* About this exercise *
Reproduce all records word for word.

* Supplied material *
==========
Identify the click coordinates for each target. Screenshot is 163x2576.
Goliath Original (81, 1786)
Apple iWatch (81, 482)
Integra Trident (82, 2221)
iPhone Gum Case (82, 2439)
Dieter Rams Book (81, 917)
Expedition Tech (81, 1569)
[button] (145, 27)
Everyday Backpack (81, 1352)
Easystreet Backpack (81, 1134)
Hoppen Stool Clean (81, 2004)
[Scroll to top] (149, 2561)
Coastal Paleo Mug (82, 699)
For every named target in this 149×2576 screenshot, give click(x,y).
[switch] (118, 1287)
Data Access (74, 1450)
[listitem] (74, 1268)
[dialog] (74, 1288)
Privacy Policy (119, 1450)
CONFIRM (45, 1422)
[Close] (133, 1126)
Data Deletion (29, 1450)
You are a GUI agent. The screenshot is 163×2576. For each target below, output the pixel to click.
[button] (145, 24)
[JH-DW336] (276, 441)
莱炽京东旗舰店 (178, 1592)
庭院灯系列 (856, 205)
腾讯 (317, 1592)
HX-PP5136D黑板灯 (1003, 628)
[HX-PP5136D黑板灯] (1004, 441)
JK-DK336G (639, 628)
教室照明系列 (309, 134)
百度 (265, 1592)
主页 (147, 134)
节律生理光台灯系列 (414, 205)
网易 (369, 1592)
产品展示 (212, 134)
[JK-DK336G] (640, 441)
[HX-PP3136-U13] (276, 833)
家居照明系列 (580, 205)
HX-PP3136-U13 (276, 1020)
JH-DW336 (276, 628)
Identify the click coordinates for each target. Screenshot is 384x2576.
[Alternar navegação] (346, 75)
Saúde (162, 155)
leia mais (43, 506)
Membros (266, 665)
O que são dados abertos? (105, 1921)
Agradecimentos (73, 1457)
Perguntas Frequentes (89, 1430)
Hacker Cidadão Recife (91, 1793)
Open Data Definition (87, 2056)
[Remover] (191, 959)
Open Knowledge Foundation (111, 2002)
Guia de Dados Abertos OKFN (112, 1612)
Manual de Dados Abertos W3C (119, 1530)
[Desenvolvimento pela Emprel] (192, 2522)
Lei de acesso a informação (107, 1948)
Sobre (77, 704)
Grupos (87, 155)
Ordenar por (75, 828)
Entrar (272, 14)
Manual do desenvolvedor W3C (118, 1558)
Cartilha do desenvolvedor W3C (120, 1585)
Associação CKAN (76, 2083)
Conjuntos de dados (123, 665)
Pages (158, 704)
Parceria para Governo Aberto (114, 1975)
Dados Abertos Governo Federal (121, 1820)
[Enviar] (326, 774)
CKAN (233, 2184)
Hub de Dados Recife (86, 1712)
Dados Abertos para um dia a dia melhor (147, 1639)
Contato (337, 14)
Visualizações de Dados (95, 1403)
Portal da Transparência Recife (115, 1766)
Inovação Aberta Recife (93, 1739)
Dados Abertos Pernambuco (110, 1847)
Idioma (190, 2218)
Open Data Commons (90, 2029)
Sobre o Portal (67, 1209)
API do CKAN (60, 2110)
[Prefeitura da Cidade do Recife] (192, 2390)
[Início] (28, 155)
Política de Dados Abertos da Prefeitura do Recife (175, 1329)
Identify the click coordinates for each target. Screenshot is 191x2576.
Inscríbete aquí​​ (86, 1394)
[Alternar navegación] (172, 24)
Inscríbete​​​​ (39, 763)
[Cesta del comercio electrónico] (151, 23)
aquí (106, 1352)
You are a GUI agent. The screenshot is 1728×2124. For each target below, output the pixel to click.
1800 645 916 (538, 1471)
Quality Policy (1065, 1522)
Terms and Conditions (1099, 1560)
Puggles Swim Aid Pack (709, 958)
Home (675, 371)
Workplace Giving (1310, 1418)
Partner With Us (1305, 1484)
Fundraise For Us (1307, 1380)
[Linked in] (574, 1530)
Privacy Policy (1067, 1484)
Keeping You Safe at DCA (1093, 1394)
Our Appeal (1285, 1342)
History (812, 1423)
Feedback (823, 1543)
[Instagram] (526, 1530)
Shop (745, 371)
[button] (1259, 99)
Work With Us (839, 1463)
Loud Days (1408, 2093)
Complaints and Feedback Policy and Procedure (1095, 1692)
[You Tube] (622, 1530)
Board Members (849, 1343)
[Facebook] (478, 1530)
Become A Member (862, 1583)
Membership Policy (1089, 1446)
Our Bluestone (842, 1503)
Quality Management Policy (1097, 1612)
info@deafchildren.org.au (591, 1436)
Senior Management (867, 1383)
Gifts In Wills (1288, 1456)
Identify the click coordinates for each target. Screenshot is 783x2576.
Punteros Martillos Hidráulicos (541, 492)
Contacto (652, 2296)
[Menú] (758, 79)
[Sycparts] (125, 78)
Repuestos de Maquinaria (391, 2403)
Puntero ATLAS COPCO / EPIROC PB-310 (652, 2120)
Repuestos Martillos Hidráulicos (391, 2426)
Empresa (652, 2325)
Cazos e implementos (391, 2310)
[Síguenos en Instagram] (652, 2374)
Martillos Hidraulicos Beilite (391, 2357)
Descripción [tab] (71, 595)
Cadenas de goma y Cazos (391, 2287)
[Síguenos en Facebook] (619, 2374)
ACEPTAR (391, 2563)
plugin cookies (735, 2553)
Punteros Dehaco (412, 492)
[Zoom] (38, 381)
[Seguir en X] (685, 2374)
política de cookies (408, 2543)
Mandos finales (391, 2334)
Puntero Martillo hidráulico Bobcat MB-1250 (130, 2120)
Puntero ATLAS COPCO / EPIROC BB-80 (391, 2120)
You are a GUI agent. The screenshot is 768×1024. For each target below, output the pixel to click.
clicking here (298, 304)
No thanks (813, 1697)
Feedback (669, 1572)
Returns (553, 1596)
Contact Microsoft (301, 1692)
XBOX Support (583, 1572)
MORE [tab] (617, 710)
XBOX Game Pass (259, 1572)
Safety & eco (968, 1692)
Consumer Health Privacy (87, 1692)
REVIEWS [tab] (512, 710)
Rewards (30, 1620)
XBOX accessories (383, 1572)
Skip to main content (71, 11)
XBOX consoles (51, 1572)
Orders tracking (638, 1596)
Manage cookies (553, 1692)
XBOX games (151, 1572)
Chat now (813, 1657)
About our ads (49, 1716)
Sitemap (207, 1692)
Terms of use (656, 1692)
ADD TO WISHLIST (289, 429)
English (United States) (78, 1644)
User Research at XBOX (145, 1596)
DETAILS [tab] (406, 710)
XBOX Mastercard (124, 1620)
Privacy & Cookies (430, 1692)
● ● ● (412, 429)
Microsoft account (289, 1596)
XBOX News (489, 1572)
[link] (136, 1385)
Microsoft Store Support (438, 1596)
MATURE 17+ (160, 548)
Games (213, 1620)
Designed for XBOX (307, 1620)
==========
* Exercise solution *
Identify the click coordinates for each target. Screenshot is 163x2576.
Goliath Original (81, 1786)
Apple iWatch (81, 482)
Integra Trident (82, 2221)
iPhone Gum Case (82, 2439)
Dieter Rams Book (81, 917)
Expedition Tech (81, 1569)
[button] (145, 27)
Everyday Backpack (81, 1352)
Easystreet Backpack (81, 1134)
Hoppen Stool Clean (81, 2004)
[Scroll to top] (149, 2561)
Coastal Paleo Mug (82, 699)
For every named target in this 149×2576 screenshot, give click(x,y).
[switch] (118, 1287)
Data Access (74, 1450)
[listitem] (74, 1268)
[dialog] (74, 1288)
Privacy Policy (119, 1450)
CONFIRM (45, 1422)
[Close] (133, 1126)
Data Deletion (29, 1450)
You are a GUI agent. The screenshot is 163×2576. For each target below, output the pixel to click.
[button] (145, 24)
[JH-DW336] (276, 441)
莱炽京东旗舰店 (178, 1592)
庭院灯系列 (856, 205)
腾讯 (317, 1592)
HX-PP5136D黑板灯 (1003, 628)
[HX-PP5136D黑板灯] (1004, 441)
JK-DK336G (639, 628)
教室照明系列 (309, 134)
百度 (265, 1592)
主页 (147, 134)
节律生理光台灯系列 (414, 205)
网易 (369, 1592)
产品展示 (212, 134)
[JK-DK336G] (640, 441)
[HX-PP3136-U13] (276, 833)
家居照明系列 (580, 205)
HX-PP3136-U13 (276, 1020)
JH-DW336 (276, 628)
Identify the click coordinates for each target. Screenshot is 384x2576.
[Alternar navegação] (346, 75)
Saúde (162, 155)
leia mais (43, 506)
Membros (266, 665)
O que são dados abertos? (105, 1921)
Agradecimentos (73, 1457)
Perguntas Frequentes (89, 1430)
Hacker Cidadão Recife (91, 1793)
Open Data Definition (87, 2056)
[Remover] (191, 959)
Open Knowledge Foundation (111, 2002)
Guia de Dados Abertos OKFN (112, 1612)
Manual de Dados Abertos W3C (119, 1530)
[Desenvolvimento pela Emprel] (192, 2522)
Lei de acesso a informação (107, 1948)
Sobre (77, 704)
Grupos (87, 155)
Ordenar por (75, 828)
Entrar (272, 14)
Manual do desenvolvedor W3C (118, 1558)
Cartilha do desenvolvedor W3C (120, 1585)
Associação CKAN (76, 2083)
Conjuntos de dados (123, 665)
Pages (158, 704)
Parceria para Governo Aberto (114, 1975)
Dados Abertos Governo Federal (121, 1820)
[Enviar] (326, 774)
CKAN (233, 2184)
Hub de Dados Recife (86, 1712)
Dados Abertos para um dia a dia melhor (147, 1639)
Contato (337, 14)
Visualizações de Dados (95, 1403)
Portal da Transparência Recife (115, 1766)
Inovação Aberta Recife (93, 1739)
Dados Abertos Pernambuco (110, 1847)
Idioma (190, 2218)
Open Data Commons (90, 2029)
Sobre o Portal (67, 1209)
API do CKAN (60, 2110)
[Prefeitura da Cidade do Recife] (192, 2390)
[Início] (28, 155)
Política de Dados Abertos da Prefeitura do Recife (175, 1329)
Identify the click coordinates for each target. Screenshot is 191x2576.
Inscríbete aquí​​ (86, 1394)
[Alternar navegación] (172, 24)
Inscríbete​​​​ (39, 763)
[Cesta del comercio electrónico] (151, 23)
aquí (106, 1352)
You are a GUI agent. The screenshot is 1728×2124. For each target below, output the pixel to click.
1800 645 916 (538, 1471)
Quality Policy (1065, 1522)
Terms and Conditions (1099, 1560)
Puggles Swim Aid Pack (709, 958)
Home (675, 371)
Workplace Giving (1310, 1418)
Partner With Us (1305, 1484)
Fundraise For Us (1307, 1380)
[Linked in] (574, 1530)
Privacy Policy (1067, 1484)
Keeping You Safe at DCA (1093, 1394)
Our Appeal (1285, 1342)
History (812, 1423)
Feedback (823, 1543)
[Instagram] (526, 1530)
Shop (745, 371)
[button] (1259, 99)
Work With Us (839, 1463)
Loud Days (1408, 2093)
Complaints and Feedback Policy and Procedure (1095, 1692)
[You Tube] (622, 1530)
Board Members (849, 1343)
[Facebook] (478, 1530)
Become A Member (862, 1583)
Membership Policy (1089, 1446)
Our Bluestone (842, 1503)
Quality Management Policy (1097, 1612)
info@deafchildren.org.au (591, 1436)
Senior Management (867, 1383)
Gifts In Wills (1288, 1456)
Identify the click coordinates for each target. Screenshot is 783x2576.
Punteros Martillos Hidráulicos (541, 492)
Contacto (652, 2296)
[Menú] (758, 79)
[Sycparts] (125, 78)
Repuestos de Maquinaria (391, 2403)
Puntero ATLAS COPCO / EPIROC PB-310 (652, 2120)
Repuestos Martillos Hidráulicos (391, 2426)
Empresa (652, 2325)
Cazos e implementos (391, 2310)
[Síguenos en Instagram] (652, 2374)
Martillos Hidraulicos Beilite (391, 2357)
Descripción [tab] (71, 595)
Cadenas de goma y Cazos (391, 2287)
[Síguenos en Facebook] (619, 2374)
ACEPTAR (391, 2563)
plugin cookies (735, 2553)
Punteros Dehaco (412, 492)
[Zoom] (38, 381)
[Seguir en X] (685, 2374)
política de cookies (408, 2543)
Mandos finales (391, 2334)
Puntero Martillo hidráulico Bobcat MB-1250 (130, 2120)
Puntero ATLAS COPCO / EPIROC BB-80 (391, 2120)
You are a GUI agent. The screenshot is 768×1024. For each target below, output the pixel to click.
clicking here (298, 304)
No thanks (813, 1697)
Feedback (669, 1572)
Returns (553, 1596)
Contact Microsoft (301, 1692)
XBOX Support (583, 1572)
MORE [tab] (617, 710)
XBOX Game Pass (259, 1572)
Safety & eco (968, 1692)
Consumer Health Privacy (87, 1692)
REVIEWS [tab] (512, 710)
Rewards (30, 1620)
XBOX accessories (383, 1572)
Skip to main content (71, 11)
XBOX consoles (51, 1572)
Orders tracking (638, 1596)
Manage cookies (553, 1692)
XBOX games (151, 1572)
Chat now (813, 1657)
About our ads (49, 1716)
Sitemap (207, 1692)
Terms of use (656, 1692)
ADD TO WISHLIST (289, 429)
English (United States) (78, 1644)
User Research at XBOX (145, 1596)
DETAILS [tab] (406, 710)
XBOX Mastercard (124, 1620)
Privacy & Cookies (430, 1692)
● ● ● (412, 429)
Microsoft account (289, 1596)
XBOX News (489, 1572)
[link] (136, 1385)
Microsoft Store Support (438, 1596)
MATURE 17+ (160, 548)
Games (213, 1620)
Designed for XBOX (307, 1620)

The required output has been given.